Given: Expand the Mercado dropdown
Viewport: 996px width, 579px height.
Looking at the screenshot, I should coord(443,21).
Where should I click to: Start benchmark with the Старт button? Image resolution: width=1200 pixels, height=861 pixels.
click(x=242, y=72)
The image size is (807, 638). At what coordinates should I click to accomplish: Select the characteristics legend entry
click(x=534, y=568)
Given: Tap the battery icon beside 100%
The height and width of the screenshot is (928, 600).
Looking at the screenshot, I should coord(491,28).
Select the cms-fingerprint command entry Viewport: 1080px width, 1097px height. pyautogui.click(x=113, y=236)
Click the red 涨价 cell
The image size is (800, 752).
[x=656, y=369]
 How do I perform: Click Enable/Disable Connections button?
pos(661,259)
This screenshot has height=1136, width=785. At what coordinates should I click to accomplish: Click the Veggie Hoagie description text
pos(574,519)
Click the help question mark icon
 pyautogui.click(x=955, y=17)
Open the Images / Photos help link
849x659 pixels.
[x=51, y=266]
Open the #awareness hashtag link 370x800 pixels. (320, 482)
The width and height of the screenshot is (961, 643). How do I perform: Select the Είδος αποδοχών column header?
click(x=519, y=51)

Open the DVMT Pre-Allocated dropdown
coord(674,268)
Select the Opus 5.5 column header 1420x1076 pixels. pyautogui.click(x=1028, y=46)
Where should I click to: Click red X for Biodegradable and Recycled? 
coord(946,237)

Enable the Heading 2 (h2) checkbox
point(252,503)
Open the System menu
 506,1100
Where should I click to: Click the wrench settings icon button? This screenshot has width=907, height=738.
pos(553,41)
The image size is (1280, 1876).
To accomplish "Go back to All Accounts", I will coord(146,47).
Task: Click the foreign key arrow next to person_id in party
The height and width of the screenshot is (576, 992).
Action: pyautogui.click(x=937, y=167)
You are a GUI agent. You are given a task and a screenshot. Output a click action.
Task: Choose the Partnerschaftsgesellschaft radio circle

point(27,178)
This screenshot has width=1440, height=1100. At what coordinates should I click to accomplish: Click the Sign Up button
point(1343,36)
-------
■ PROBLEM TO WORK ON ■
An exact copy of every line above, start to finish, is required.

■ TASK RESPONSE ■
Given: Expand the Mercado dropdown
Viewport: 996px width, 579px height.
Looking at the screenshot, I should coord(443,21).
Where should I click to: Start benchmark with the Старт button? Image resolution: width=1200 pixels, height=861 pixels.
click(x=242, y=72)
The image size is (807, 638). At what coordinates should I click to accomplish: Select the characteristics legend entry
click(x=534, y=568)
Given: Tap the battery icon beside 100%
The height and width of the screenshot is (928, 600).
Looking at the screenshot, I should coord(491,28).
Select the cms-fingerprint command entry Viewport: 1080px width, 1097px height. pyautogui.click(x=113, y=236)
Click the red 涨价 cell
The image size is (800, 752).
[x=656, y=369]
 How do I perform: Click Enable/Disable Connections button?
pos(661,259)
This screenshot has height=1136, width=785. At what coordinates should I click to accomplish: Click the Veggie Hoagie description text
pos(574,519)
Click the help question mark icon
 pyautogui.click(x=955, y=17)
Open the Images / Photos help link
849x659 pixels.
[x=51, y=266]
Open the #awareness hashtag link 370x800 pixels. (320, 482)
The width and height of the screenshot is (961, 643). How do I perform: Select the Είδος αποδοχών column header?
click(x=519, y=51)

Open the DVMT Pre-Allocated dropdown
coord(674,268)
Select the Opus 5.5 column header 1420x1076 pixels. pyautogui.click(x=1028, y=46)
Where should I click to: Click red X for Biodegradable and Recycled? 
coord(946,237)

Enable the Heading 2 (h2) checkbox
point(252,503)
Open the System menu
 506,1100
Where should I click to: Click the wrench settings icon button? This screenshot has width=907, height=738.
pos(553,41)
The image size is (1280, 1876).
To accomplish "Go back to All Accounts", I will coord(146,47).
Task: Click the foreign key arrow next to person_id in party
The height and width of the screenshot is (576, 992).
Action: pyautogui.click(x=937, y=167)
You are a GUI agent. You are given a task and a screenshot. Output a click action.
Task: Choose the Partnerschaftsgesellschaft radio circle

point(27,178)
This screenshot has width=1440, height=1100. At what coordinates should I click to accomplish: Click the Sign Up button
point(1343,36)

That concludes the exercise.